We experience regular slowdowns on our SQL Server databases. After analyzing the memory and CPU usage we would like to continue the root cause investigation by examining I/O bottlenecks. What is your recommendation to recognize I/O related bottlenecks in SQL Server?
The I/O subsystem is a key factor when it comes to SQL Server performance since database pages are constantly moved in and out of the buffer pool. Also the transaction logs and tempDB generate significant I/O traffic. Therefore you have to ensure that your I/O subsystem performs as expected, otherwise you will be a victim of increased response times and frequent time-outs. In this tip I will describe some of the ways to identify I/O related bottlenecks using the built-in tools and provide some disk configuration ideas.
You can use Performance Monitor to check the load on your I/O subsystem. The following performance counters can be setup to check disk performance.
The PhysicalDisk Object: Avg. Disk Queue Length counter shows you the average number of read and write requests that were queued on the selected physical disk. The higher the number the more disk operations are waiting. It requires attention if this value frequently exceeds a value of 2 during peak usage of SQL Server. If you have multiple drives you should take this number and divide by the number of drives in the array to see if the number is above 2. For example, you have 4 drives and a disk queue length of 10, this would be 10/4 = 2.5, so this would be the value you want to use not 10.
Avg. Disk Sec/Read and Avg. Disk Sec/Write shows the average time of a data reads and writes from/to the disk. It is good up to 10 ms, but it is still acceptable if less than 20 ms. Any higher value needs further investigation.
Physical Disk: %Disk Time is the ratio of elapsed time when the disk drive was busy with read or write requests. The rule of thumb for this value is that it should be below 50 percent.
The counters Disk Reads/Sec and Disk Writes/Sec show you the rate of read/write operations on the disk. It should be less than 85 percent of the disk capacity since the disk access time increases exponentially beyond this value.

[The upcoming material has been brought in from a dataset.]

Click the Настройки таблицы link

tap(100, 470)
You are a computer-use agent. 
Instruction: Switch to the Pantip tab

You can determine the disk capacity by gradually increasing the load on the system. One way to do this is to use SQLIO. You should look for the point where the throughput is constant, but the latency increases.
You can use the counters for RAID configurations with the following calculations: Raid 0: I/O per disk = (reads + writes) / number of disks Raid 1: I/O per disk = [reads + (writes*2)] / 2 Raid 5: I/O per disk = [reads + (writes*4)] / number of disks Raid 10: I/O per disk = [reads + (writes*2)] / number of disks
Here is an example of your I/O per disk for RAID 1, if we get these values from the counters:
Disk Reads/sec = 90 Disk Writes/sec = 75 The formula for I/O on a RAID-1 array is [reads + (writes*2)] / 2 or [90 + (75*2)] / 2 = 120 I/Os per disk
Dynamic Management Views
There are some useful Dynamic Management Views (DMVs) to check I/O bottlenecks.

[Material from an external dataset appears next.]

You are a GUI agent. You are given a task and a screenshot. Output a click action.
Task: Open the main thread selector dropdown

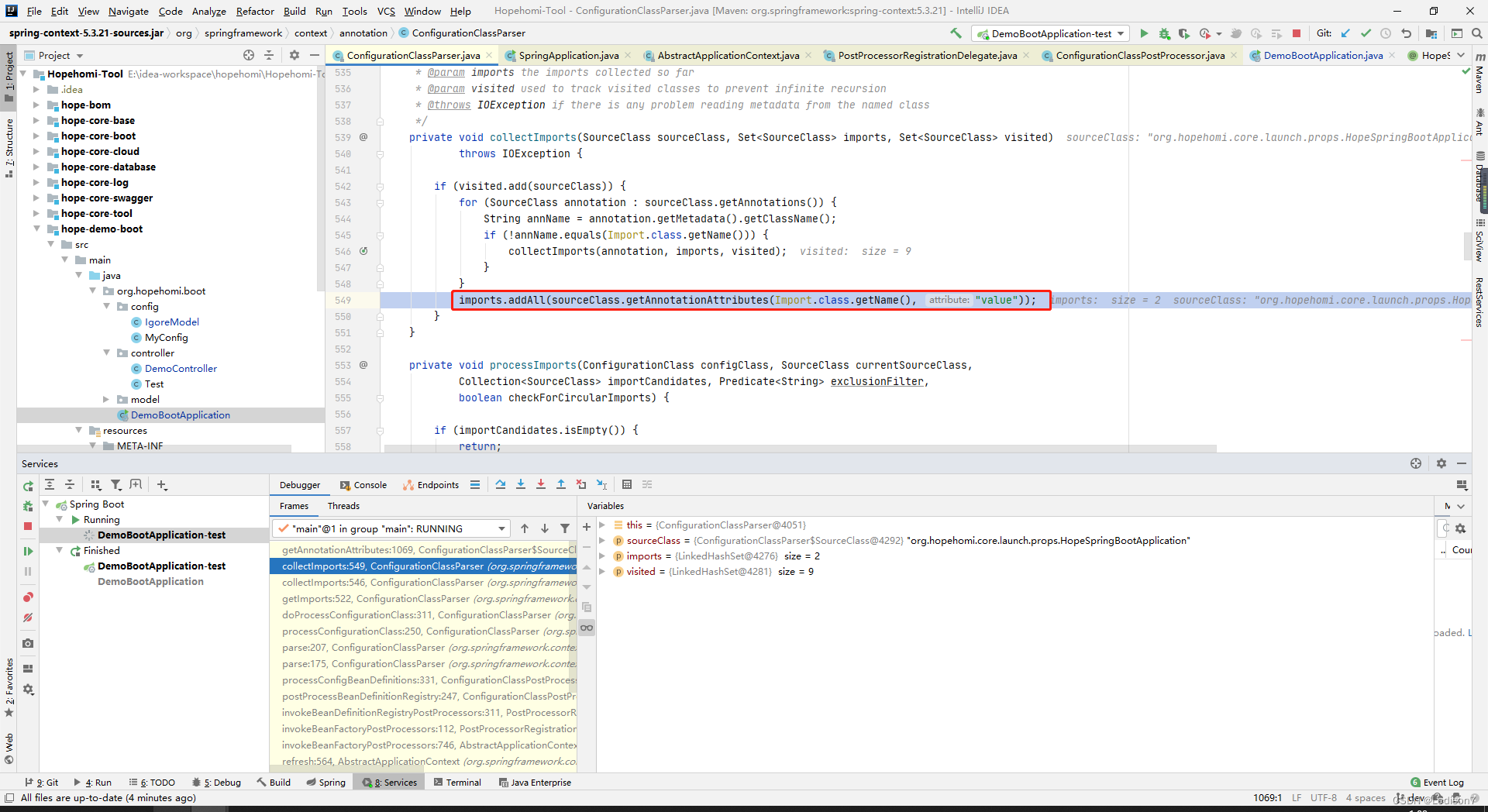pos(391,528)
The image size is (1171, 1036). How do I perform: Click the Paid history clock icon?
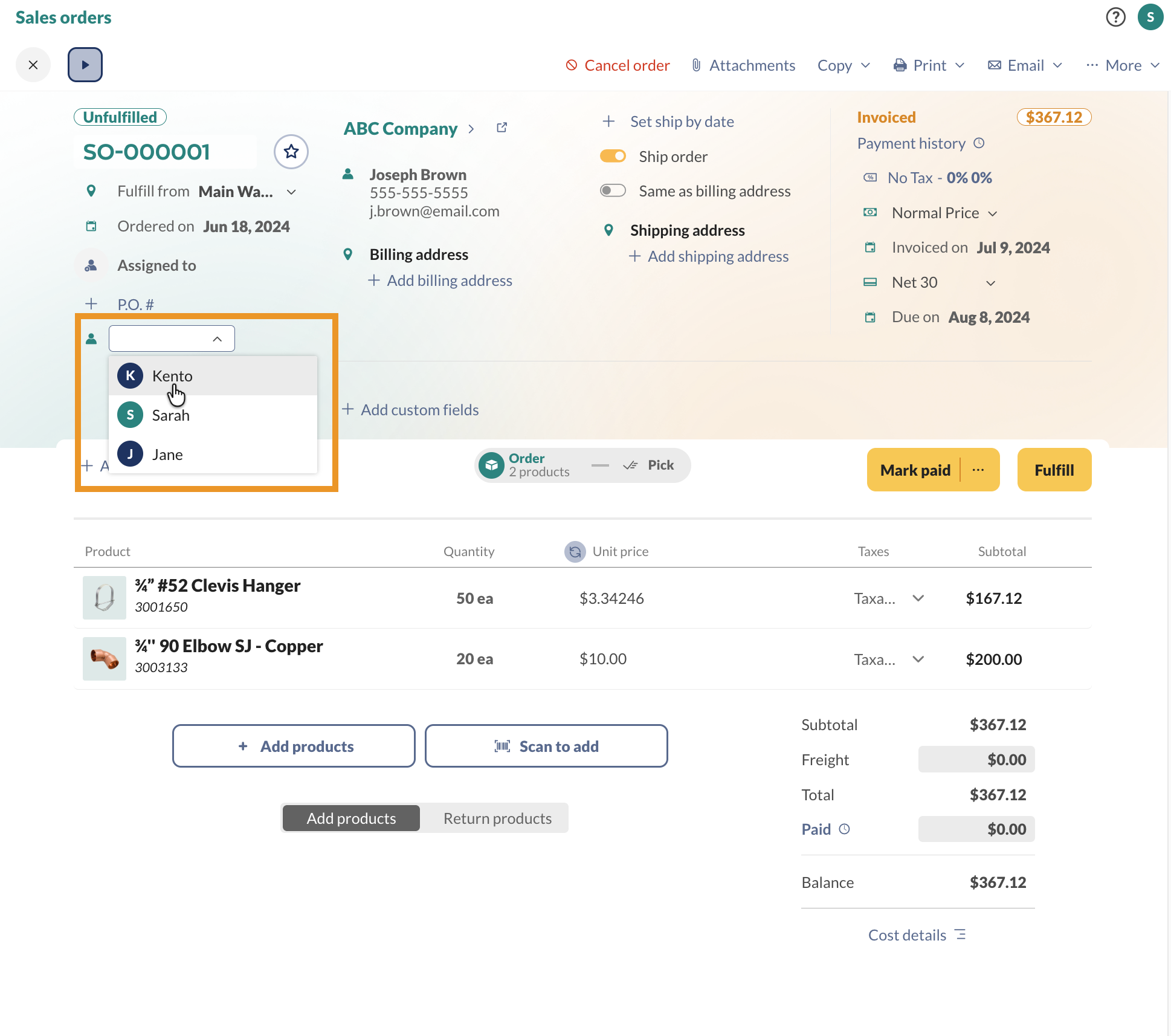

An I/O latch wait occurs when a page is accessed for reading or writing but the page is not available in the buffer pool. It causes waits on PAGEIOLATCH_EX or PAGEIOLATCH_SH, depending upon the type of request. These wait types can indicate an I/O bottleneck. You can query the sys.dm_os_wait_stats DMV to find latch wait statistics. You can identify I/O problems if you save query outputs of waiting_task_counts and wait_time_ms values from a normal working state of your SQL Server and compare these values when performance is degraded.
where wait_type like 'PAGEIOLATCH%'
order by wait_type asc
Pending I/O requests can be found by querying the following DMVs and can be used to identify which disk is responsible for the bottleneck.
from sys.dm_io_virtual_file_stats(NULL, NULL) iovfs,
sys.dm_io_pending_io_requests as iopior
where iovfs.file_handle = iopior.io_handle
I would recommend that you check the disk fragmentation and the configuration of your disks used by the SQL Server instance.
Fragmentation of files on NTFS can cause significant reductions in performance. Disks should be defragmented regularly and a defragmentation policy and plan should be put in place. Research shows that in some cases a SAN can actually perform worse with defragmentation enabled thus SANs need to be treated on a case-by-case basis.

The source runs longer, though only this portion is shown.